Data storage devices typically partition their storage media into a large number of physical data blocks, such as tracks on a disk drive. Physical data blocks are the smallest unit of storage readable or writable from the storage medium. Typically, data blocks each contain a large number of logical blocks. Logical blocks are the smallest unit of storage media accessible over a host interface and typically are 512 or 4096 bytes in size. Multiple logical blocks are combined to form physical data blocks. Each logical block has a logical block address, and each data block has a data block address.

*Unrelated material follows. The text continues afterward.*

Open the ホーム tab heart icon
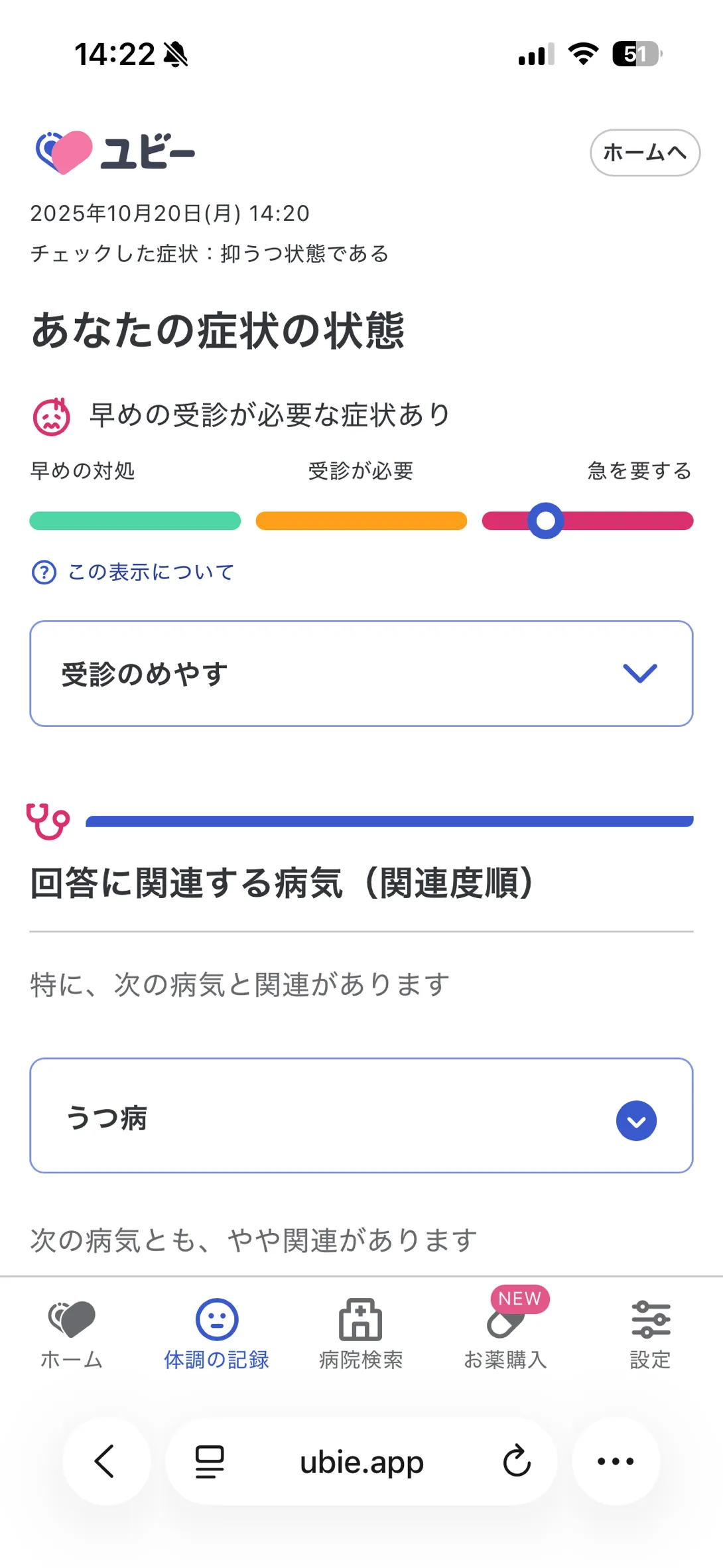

When a host computer sends data to a data storage system for writing, the data storage device must map the logical block addresses into physical data block addresses for storage within the media. Traditionally, this mapping is done using a direct map of logical block addresses to data block addresses to locate physical data blocks on the storage medium. This approach handles all possible data traffic patterns at the cost of the size of the translation memory needed to hold the direct map. Translation memory can be any volatile or non-volatile memory needed to hold the data location information, such as DRAM (volatile) or NAND flash (non-volatile). The translation memory cost may limit the overall size of the storage device, as the direct map storage needs are proportional to the storage medium size.
Traffic patterns describe the access patterns used to read or write data to a storage device. Sequential reads and writes access sequential physical data block address ranges. Random reads and writes access non-sequential physical data block address ranges in an unpredictable pattern.
Storage devices in environments that use mostly sequential data traffic patterns can track data block ranges in extents (the range of storage blocks with consecutive addresses, described by a start address and a block count) to reduce the translation memory needed to locate physical data blocks on the storage medium, allowing a larger storage medium size with the same translation memory footprint of a traditional storage device.
In an embodiment, a storage controller for a storage system is provided. The storage controller includes a host interface, a media interface, and a processing system coupled with the host interface and the media interface.
The processing system is configured to maintain a translation table that relates logical addressing to physical blocks of the one or more storage media using at least an extents-based scheme in the translation table to relate the logical addressing to the physical blocks, wherein the extents-based scheme comprises a starting location combined with span length of a sequential portion of data stored on the one or more storage media, and the processing system also configured to handle storage operations of the storage drive in accordance with the translation table.
In another embodiment, a method of operating a storage controller is provided. The method includes receiving data from a host system through a host interface, the data using logical addressing.
The method also includes maintaining a translation table that relates logical addressing to physical blocks of one or more storage media using at least an extents-based scheme in the translation table to relate the logical addressing to the physical blocks, wherein the extents-based scheme comprises a starting location combined with span length of a sequential portion of data stored on the one or more storage media, and storing the data in the physical blocks within the storage media through a media interface in accordance with the translation table.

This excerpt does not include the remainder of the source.